(Part of a data file)
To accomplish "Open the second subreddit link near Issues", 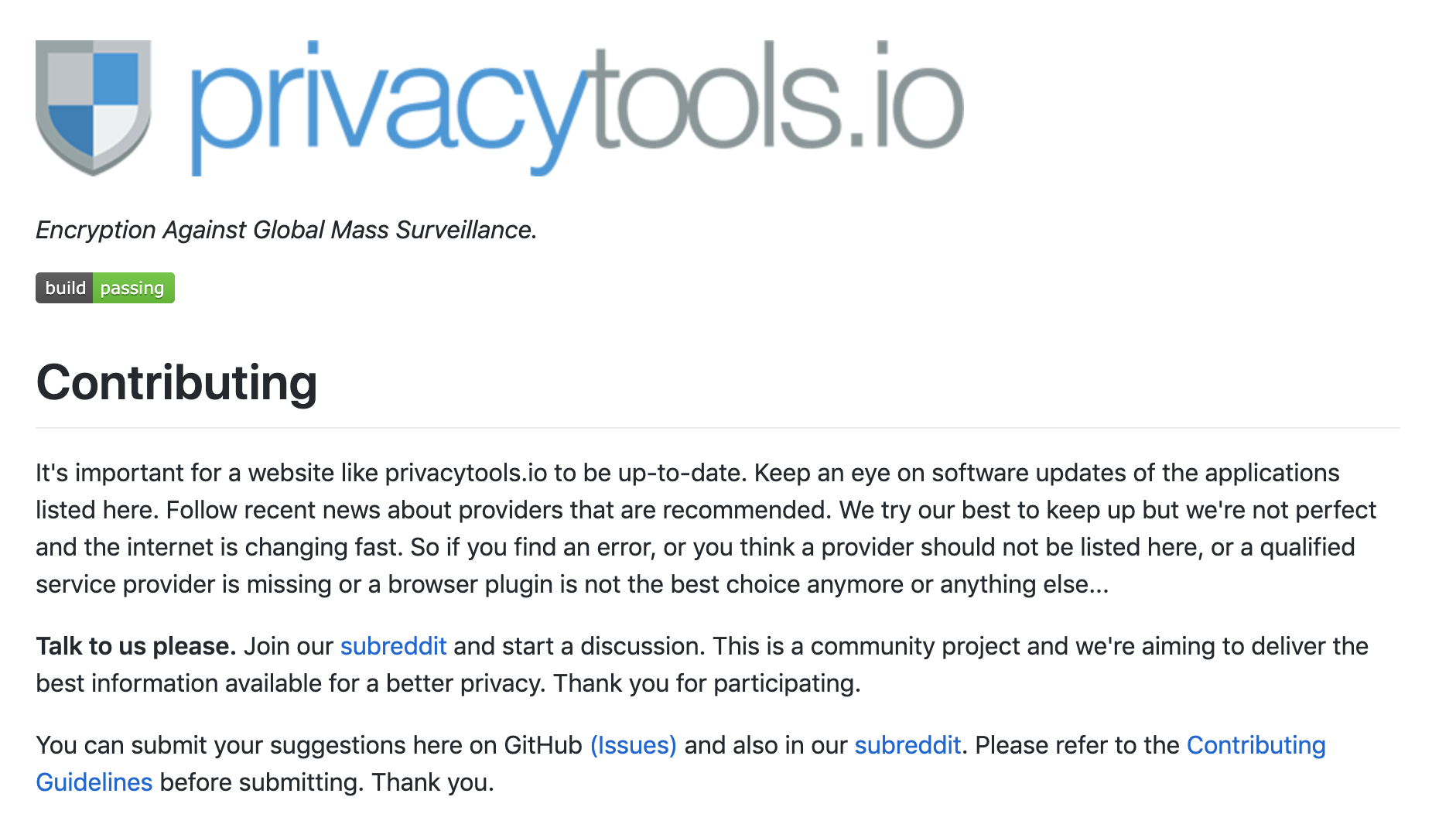I will pyautogui.click(x=907, y=745).
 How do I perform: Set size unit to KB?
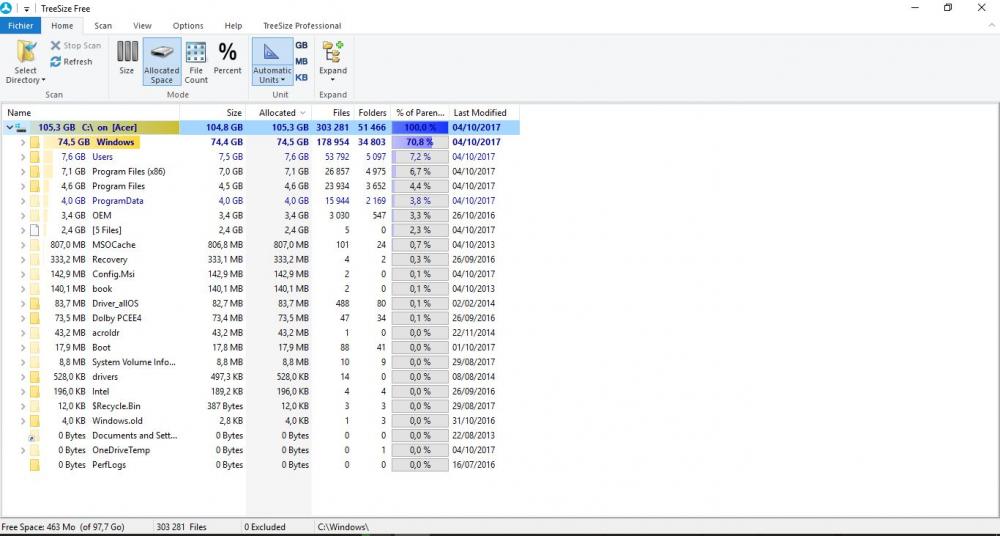click(301, 77)
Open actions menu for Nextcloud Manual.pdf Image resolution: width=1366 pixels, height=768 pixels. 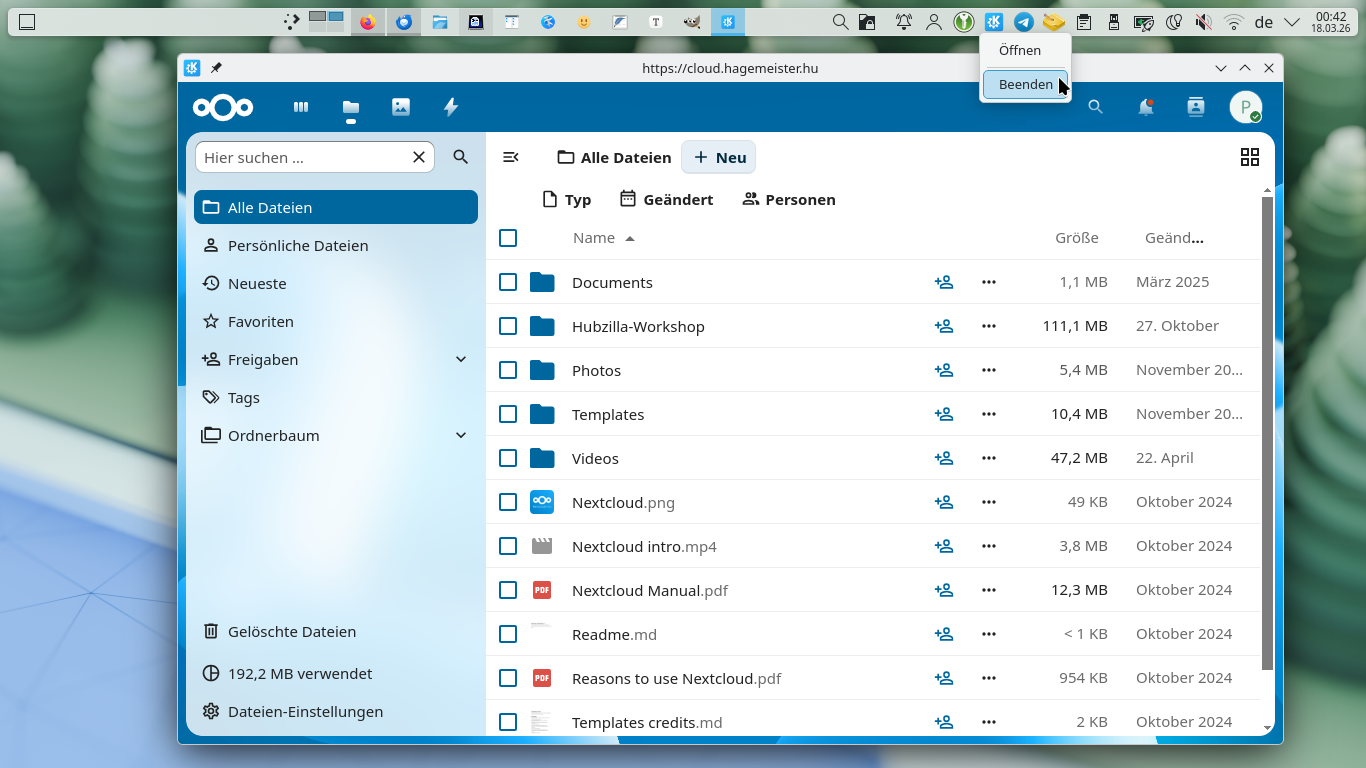[x=989, y=590]
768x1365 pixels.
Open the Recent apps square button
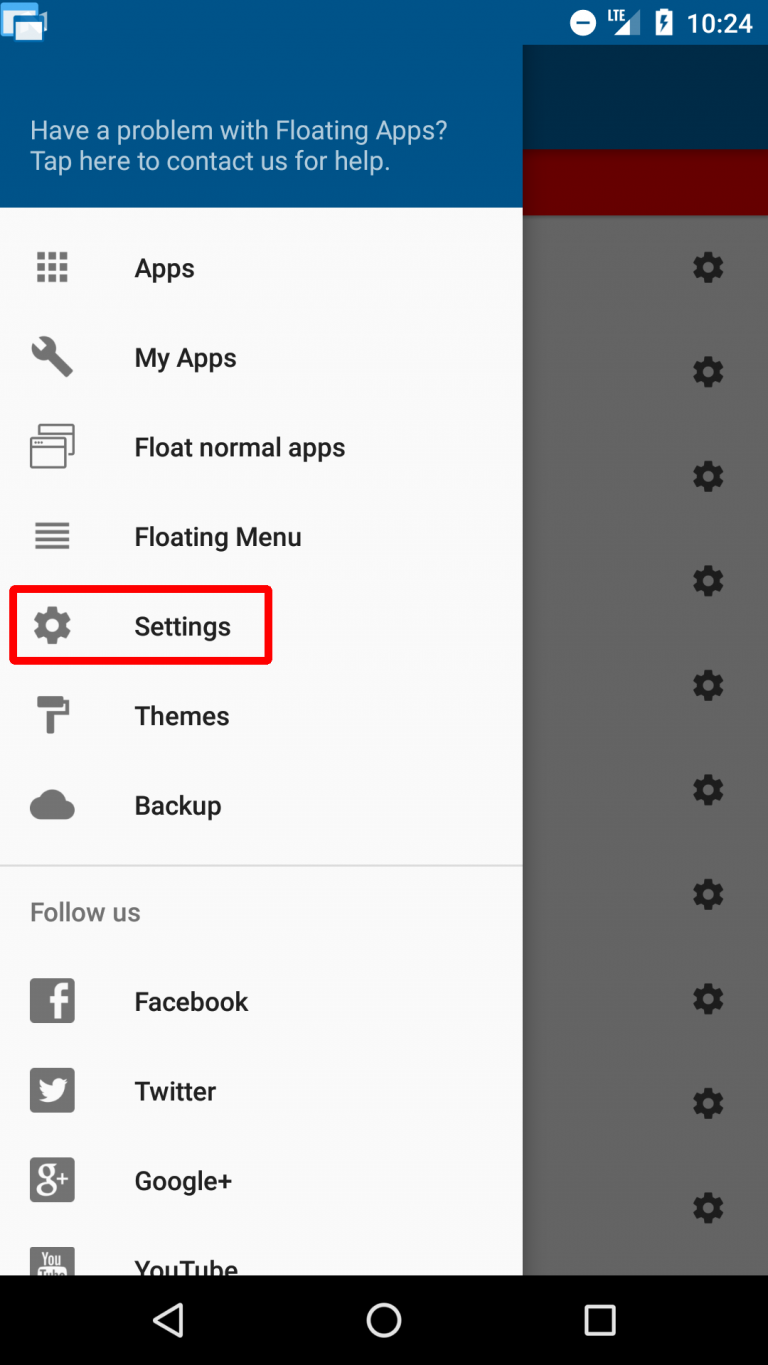pos(599,1319)
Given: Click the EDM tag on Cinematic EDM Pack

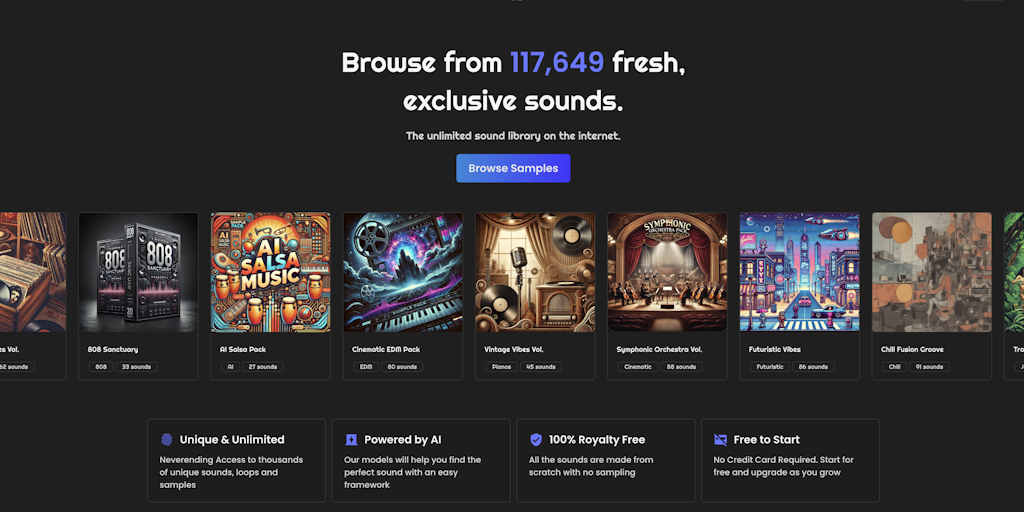Looking at the screenshot, I should [366, 367].
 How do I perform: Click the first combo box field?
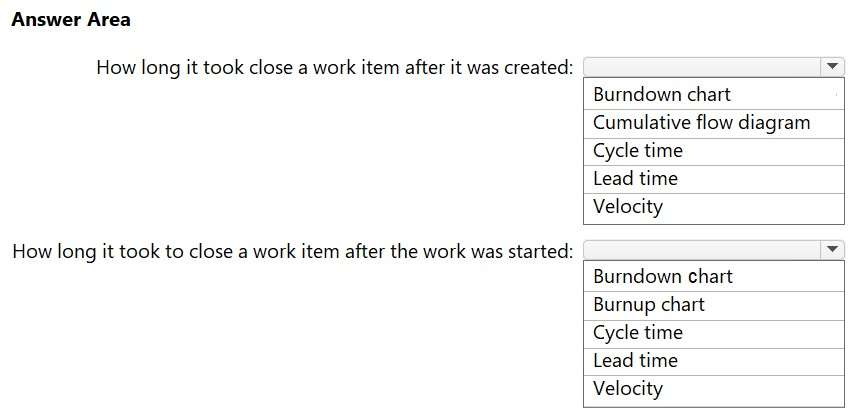[702, 67]
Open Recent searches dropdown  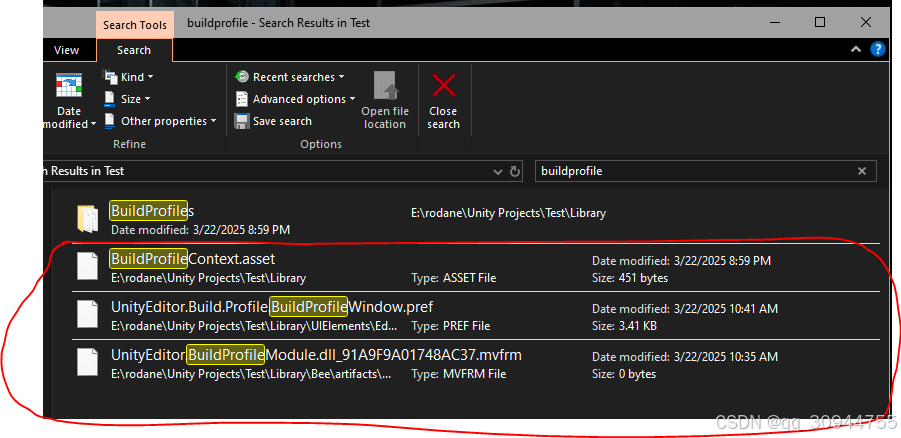290,77
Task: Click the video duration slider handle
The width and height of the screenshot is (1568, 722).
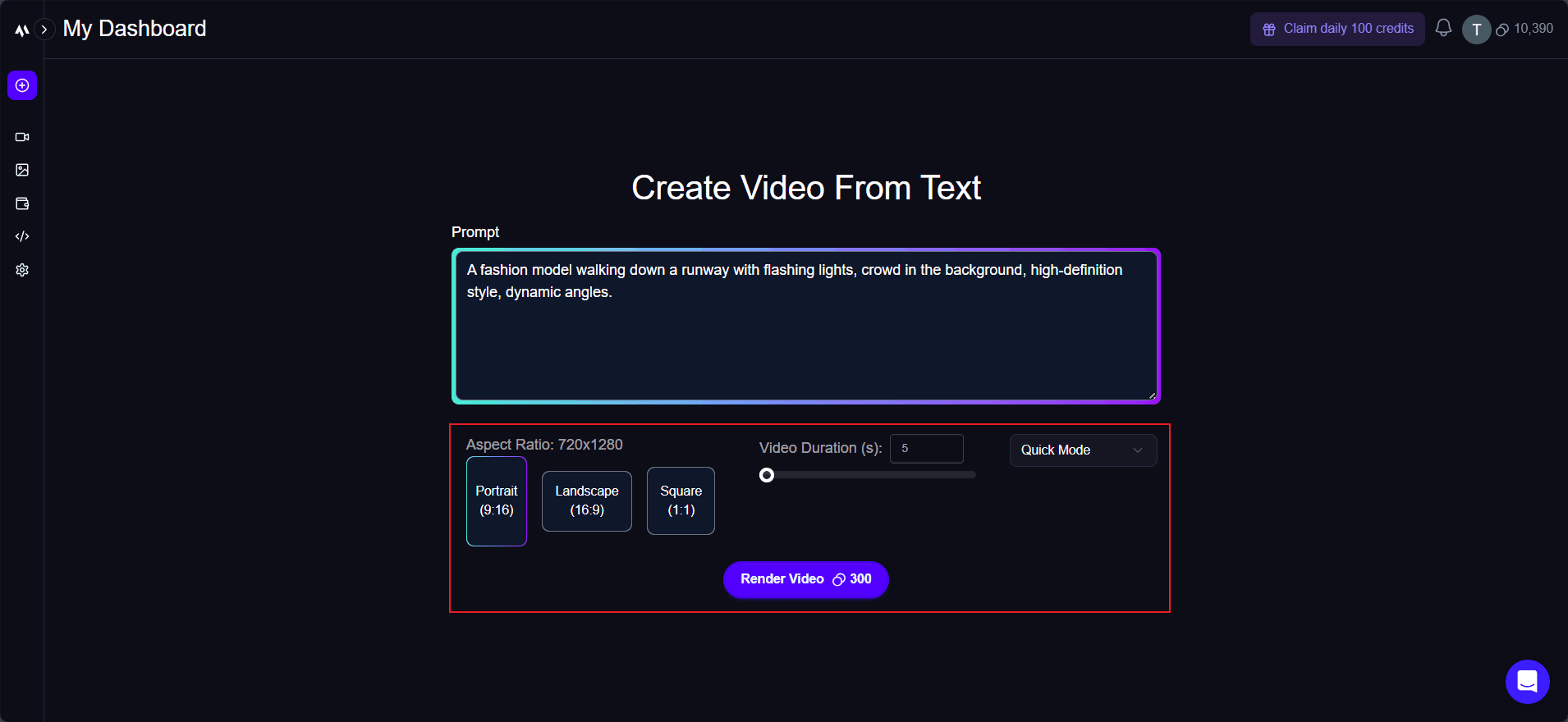Action: pyautogui.click(x=767, y=475)
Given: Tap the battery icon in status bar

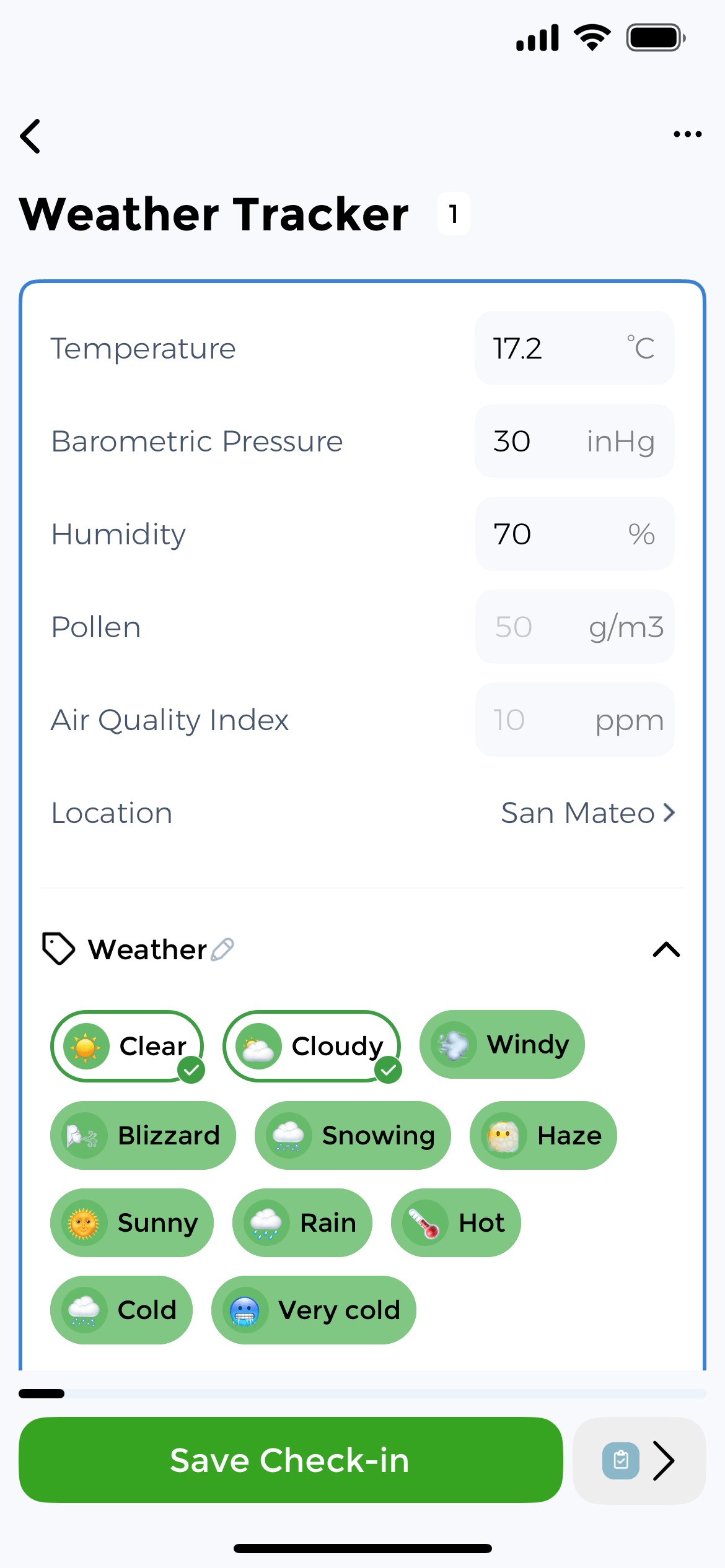Looking at the screenshot, I should (x=656, y=38).
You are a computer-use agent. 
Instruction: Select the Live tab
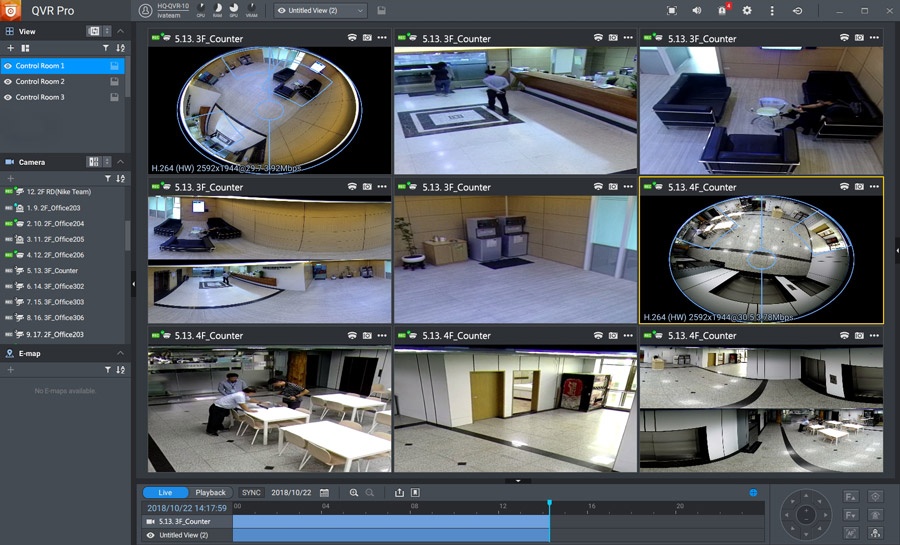pyautogui.click(x=165, y=493)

__Given problem__: Please rewrite the stretch of the material from the line containing "Given: Tap the battery icon in status bar" through the end, swapping "Live" for "Settings" and keeping everything else the same. Leave the pictures out of your answer.

__Reply__:
Given: Tap the battery icon in status bar

Looking at the screenshot, I should (x=656, y=38).
You are a computer-use agent. 
Instruction: Select the Settings tab
pyautogui.click(x=165, y=493)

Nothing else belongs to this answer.